Understanding of Story Structure

Storytelling gives kids an understanding of story structure and how stories work, including the idea of every story having a beginning, a middle, and an end. They have characters, plots, and problems. When we tell children stories, especially folk and fairy tales, they have a very clear and consistent story structure. As children build up their vocabulary of how stories work, then when it comes time for them to do more formal reading activities, they go into reading with an expectation of understanding what's supposed to come next. They look for the beginning, middle, and end. They look for the characters, the plot structure with the problems, and it supports their early reading development as well as their future reading development as they get older.

Mental Imagery and Reading

Storytelling is also important for developing mental imagery, which is being able to see pictures in your head. If you like to read, when you read a book as an adult, you probably see pictures in your head. As you're reading a story, you are the person that you're reading about and you see the landscape. You understand what that house is going to be like. You put yourself in that story through your mental imagery. Like all of these other aspects of language development and representational thinking, imagery has to be developed. It is constructed by children. From the time they're born, they begin to slowly develop the capacity to construct pictures in their heads of things that are not physically present. This is developmental. Part of it is just a function of age, but a lot of it is also a function of experience.

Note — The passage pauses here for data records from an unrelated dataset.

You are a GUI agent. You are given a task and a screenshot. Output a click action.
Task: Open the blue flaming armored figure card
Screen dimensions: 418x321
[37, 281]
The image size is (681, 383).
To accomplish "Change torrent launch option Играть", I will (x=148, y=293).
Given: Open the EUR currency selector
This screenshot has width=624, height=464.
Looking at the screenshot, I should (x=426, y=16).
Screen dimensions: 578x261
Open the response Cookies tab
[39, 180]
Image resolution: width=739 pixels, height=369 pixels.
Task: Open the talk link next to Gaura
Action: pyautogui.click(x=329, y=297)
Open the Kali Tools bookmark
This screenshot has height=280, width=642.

In today's world, children are bombarded with outside images. If they sit in front of a TV to hear their stories, then SpongeBob looks one way. He doesn't look any other way. They don't have to imagine what Elsa looks like and whether she has pink skin or blue skin or brown skin. They know exactly what Elsa looks like. When we tell kids stories rather than even showing them pictures in books, they have to construct a picture in their minds of what the characters look like and what the environment looks like. Thinking about all of those kinds of things gives them a lot of practice for developing the ability to be able to see those pictures in their heads. That has a huge impact on their later reading as well as other aspects of language development and problem-solving.

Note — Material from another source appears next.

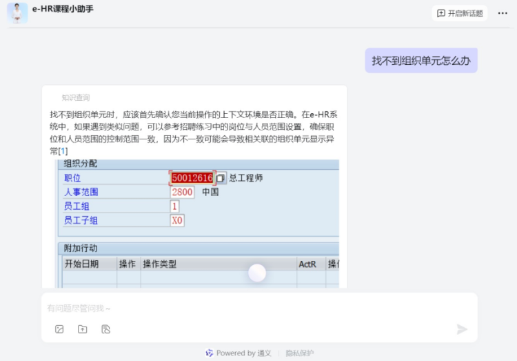The height and width of the screenshot is (361, 517).
Task: Click the 知识查询 label above the answer
Action: click(x=76, y=97)
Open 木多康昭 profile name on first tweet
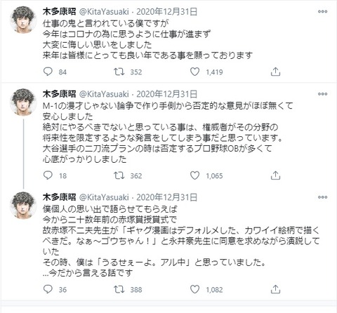This screenshot has width=337, height=313. coord(60,12)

Why don't we hear about mental imagery when we're hearing about how we teach kids how to read? We don't have a way of measuring what pictures people see in their heads. When researchers are looking for aspects of what makes a child a good reader and what kind of supports they need to be able to be an effective decoder and understander of texts that they read, they can't study mental imagery very well because it's inside our heads. At some point in time, maybe we'll have the technology through neuroscience to be able to plug little electrodes onto our heads and study how images are constructed. But for now, we don't have that empirical basis for that information.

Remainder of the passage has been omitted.